Customers of some of the UK’s biggest banks—Lloyds, Barclays, HSBC, and NatWest—are being cautioned to rethink where they keep their savings. According to financial experts, the average interest rate on easy-access accounts and cash ISAs offered by these high street banks is significantly below what’s available on the wider market.
Matthew Ford, CEO of savings provider Sidekick Money, described the savings landscape as “very dynamic and competitive”, urging savers to shop around for better options. He explained:
“The average easy access cash ISA rate across the big four banks is around three times lower than what’s available in the market. It’s a similar story with non-ISA accounts.”
The warning comes as high street banks continue to offer rates as low as 1.15%, while competitive options from smaller or online providers offer rates exceeding 5%, according to data from Moneyfactscompare.co.uk.
The Cost of Staying Loyal to Big Banks
Experts warn that sticking with low-rate savings accounts could mean missing out on hundreds—or even thousands—of pounds in potential returns. Brian Byrnes, head of personal finance at Moneybox, highlighted the financial impact of exploring better rates:
“For a saver contributing £20,000 annually, this could translate to an additional £640 in interest savings, so it’s well worth your time.”

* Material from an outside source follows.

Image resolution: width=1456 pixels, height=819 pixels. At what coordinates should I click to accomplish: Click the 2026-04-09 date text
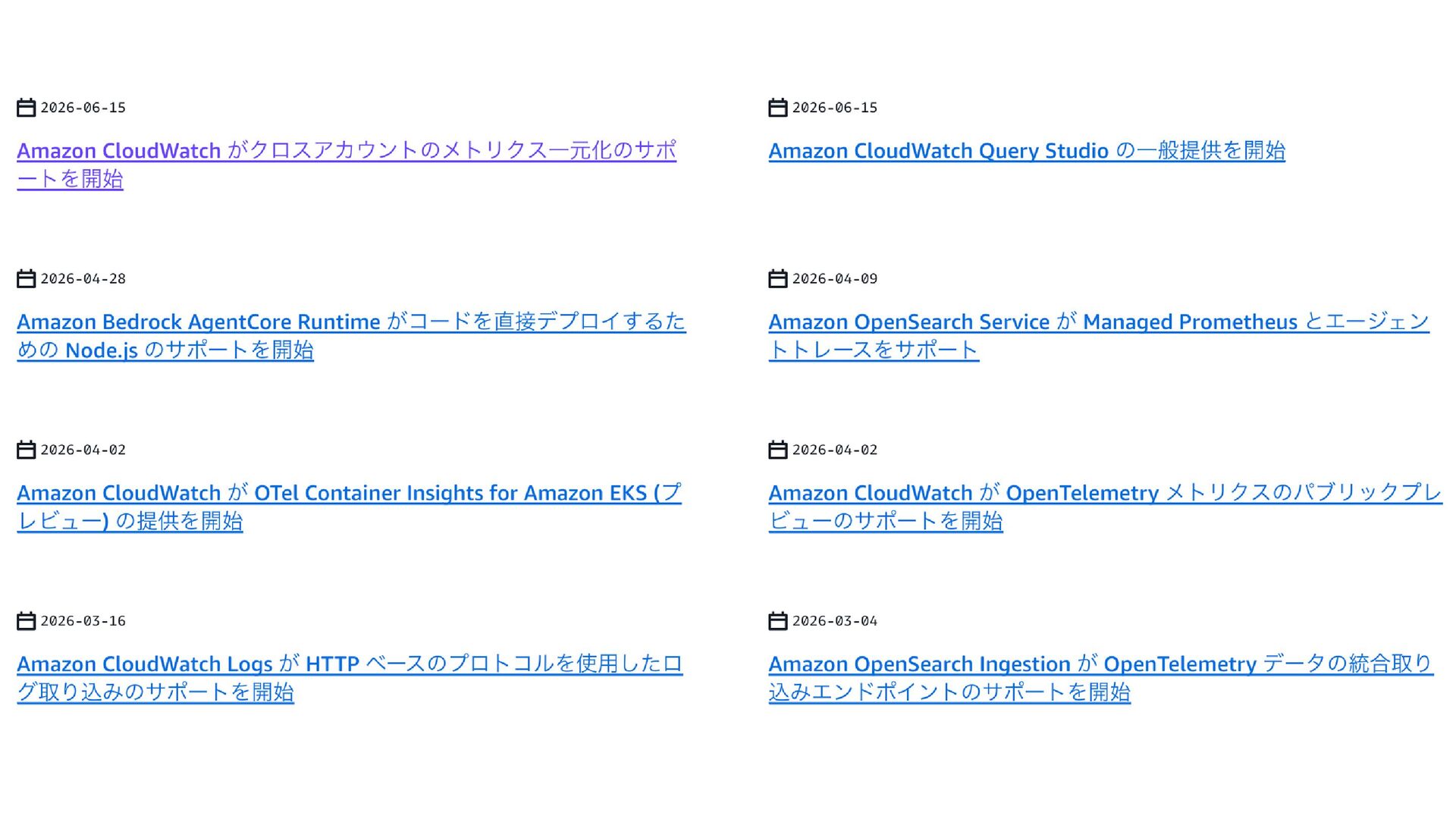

Byrnes also emphasised the importance of maximising allowances like the Personal Savings Allowance and the annual ISA limit to optimise returns. He explained how savers can allocate their allowance across different types of ISAs depending on their goals:
- Lifetime ISAs: For those saving for a first home.

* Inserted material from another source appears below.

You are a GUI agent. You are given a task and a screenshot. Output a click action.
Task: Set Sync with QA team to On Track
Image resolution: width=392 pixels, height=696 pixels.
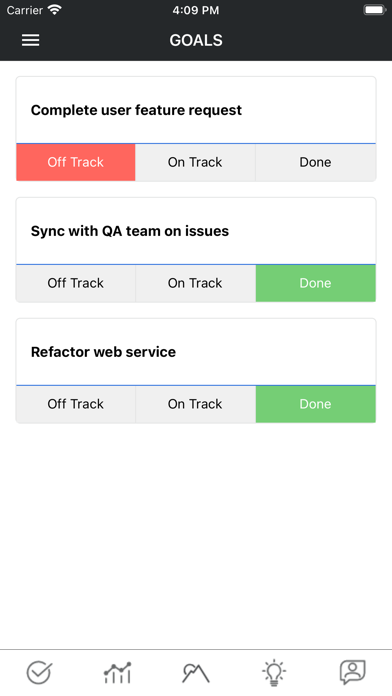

- Cash ISAs: Suitable for short- or medium-term goals.
- Stocks and Shares ISAs: Ideal for long-term investment growth.
This tailored approach to savings can help individuals achieve better returns while aligning with their financial objectives.

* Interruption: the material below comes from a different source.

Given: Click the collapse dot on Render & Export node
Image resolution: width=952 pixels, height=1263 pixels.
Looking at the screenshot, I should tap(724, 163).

Why Are Big Banks Falling Behind?
High street banks often rely on customer loyalty, knowing many savers are hesitant to switch providers. However, the disparity between their rates and market-leading options has grown increasingly stark.
For example:
- Lloyds Bank’s Cash ISA Saver offers a rate starting at just 1.15%.
- In contrast, some providers are offering easy-access cash ISAs with rates above 5%.
This gap has prompted financial advisors to urge customers to shop around and compare rates regularly. Matthew Ford noted that non-traditional providers are leading the way in offering better deals, although these accounts may require additional research to find the right fit for individual needs.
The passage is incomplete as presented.